The State of Massachusetts brought a civil lawsuit against the credit reporting agency Equifax for failing to adequately protect consumer data and other related violations. This is the first enforcement action arising from the recent data breach.

In the Complaint, filed in Massachusetts Superior Court, Massachusetts Attorney General Maura Healey alleged that Equifax (i) failed to adopt appropriate safeguards of customer data, as required by state regulations regarding data security, (ii) failed to provide timely notice of the data breach to the state and to affected consumers, as required by the state's data breach notification law, and (iii) engaged in unfair and deceptive trade practices based on, among other things, the company's failure to abide by its own promises to consumers regarding its data security practices.

The Complaint charges that Equifax left the private information of 143 million consumers – including names, social security numbers, credit card numbers and other identifying information – susceptible to theft by hackers for a period of almost five months because it failed to implement a widely available security patch to a web application that had a well-publicized vulnerability.

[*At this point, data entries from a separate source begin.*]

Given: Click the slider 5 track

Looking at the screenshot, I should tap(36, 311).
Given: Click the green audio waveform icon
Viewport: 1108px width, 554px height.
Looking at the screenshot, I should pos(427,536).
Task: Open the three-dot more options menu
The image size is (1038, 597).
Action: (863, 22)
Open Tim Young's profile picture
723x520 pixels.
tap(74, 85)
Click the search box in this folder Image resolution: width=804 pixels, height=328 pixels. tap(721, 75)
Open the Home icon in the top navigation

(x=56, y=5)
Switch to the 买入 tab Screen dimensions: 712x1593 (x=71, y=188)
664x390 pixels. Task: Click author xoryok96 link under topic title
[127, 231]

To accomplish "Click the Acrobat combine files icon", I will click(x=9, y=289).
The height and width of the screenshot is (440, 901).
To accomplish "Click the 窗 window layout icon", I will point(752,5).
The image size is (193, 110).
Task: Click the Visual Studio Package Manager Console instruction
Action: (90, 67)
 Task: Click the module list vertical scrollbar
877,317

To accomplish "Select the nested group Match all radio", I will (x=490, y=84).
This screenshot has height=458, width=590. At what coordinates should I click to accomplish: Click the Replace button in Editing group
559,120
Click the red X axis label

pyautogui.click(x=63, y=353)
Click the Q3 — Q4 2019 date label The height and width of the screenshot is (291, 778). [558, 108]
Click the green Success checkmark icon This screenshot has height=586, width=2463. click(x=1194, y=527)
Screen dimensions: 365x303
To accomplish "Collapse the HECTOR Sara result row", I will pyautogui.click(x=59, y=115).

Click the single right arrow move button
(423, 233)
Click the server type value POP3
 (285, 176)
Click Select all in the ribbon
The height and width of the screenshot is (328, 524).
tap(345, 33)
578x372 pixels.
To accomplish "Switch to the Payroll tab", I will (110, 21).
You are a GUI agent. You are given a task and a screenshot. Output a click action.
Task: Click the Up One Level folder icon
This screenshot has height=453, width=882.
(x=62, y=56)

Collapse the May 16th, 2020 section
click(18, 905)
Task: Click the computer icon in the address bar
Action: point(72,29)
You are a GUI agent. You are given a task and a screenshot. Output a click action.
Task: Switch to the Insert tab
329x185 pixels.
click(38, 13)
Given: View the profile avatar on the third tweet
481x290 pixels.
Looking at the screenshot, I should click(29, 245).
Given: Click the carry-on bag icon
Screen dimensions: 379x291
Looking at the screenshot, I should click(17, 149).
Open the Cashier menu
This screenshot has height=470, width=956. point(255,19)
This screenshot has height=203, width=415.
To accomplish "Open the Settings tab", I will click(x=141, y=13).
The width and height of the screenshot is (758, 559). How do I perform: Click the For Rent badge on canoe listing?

AG Healy further alleged that Equifax did not provide prompt notice of the breach to the Massachusetts Attorney General's Office and to affected consumers, waiting nearly six weeks before reporting the breach.

Finally, AG Healey took aim at the post-breach response itself, asserting that Equifax did not ensure that adequate call center staffing and online resources were available to answer questions from consumers affected by the breach, and that it is now improperly seeking to make a profit from consumers by charging for certain credit protection services beyond a one-year period.

According to AG Healey, customers have experienced and will continue to experience significant financial losses, lost time, and aggravation as a result of Equifax's misconduct. The State of Massachusetts is seeking redress in the form of injunctive relief, civil penalties, restitution and legal costs.

Commentary / Joseph Facciponti

This enforcement action shows the increasingly aggressive role being played by state attorneys general in the area of data security and consumer protection. Companies that possess sensitive customer data should take care to ensure that they have written cybersecurity policies and procedures, that they patch any well-known vulnerabilities in their computer systems, and that they have plans in place to handle any cyber incidents (including plans for handling disclosure to regulators and consumers).

The content of this article is intended to provide a general guide to the subject matter. Specialist advice should be sought about your specific circumstances.